Aim
Render the listing below as a Markdown table with the columns "Row" and "Line," beginning at the line that contains "At what coordinates" and ending at the final line of the listing. Include only those lines, both ends included, and omit any blank lines.

Input rows
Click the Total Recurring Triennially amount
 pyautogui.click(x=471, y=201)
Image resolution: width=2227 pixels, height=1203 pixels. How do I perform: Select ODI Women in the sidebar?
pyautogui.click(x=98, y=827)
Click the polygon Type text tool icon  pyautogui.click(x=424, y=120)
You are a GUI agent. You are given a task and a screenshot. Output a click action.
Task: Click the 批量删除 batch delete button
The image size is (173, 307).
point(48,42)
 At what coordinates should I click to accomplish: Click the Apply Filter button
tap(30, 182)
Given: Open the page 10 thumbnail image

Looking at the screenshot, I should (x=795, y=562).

The answer
| Row | Line |
|---|---|
| 1 |  At what coordinates should I click to accomplish: Click the Apply Filter button |
| 2 | tap(30, 182) |
| 3 | Given: Open the page 10 thumbnail image |
| 4 | Looking at the screenshot, I should (x=795, y=562). |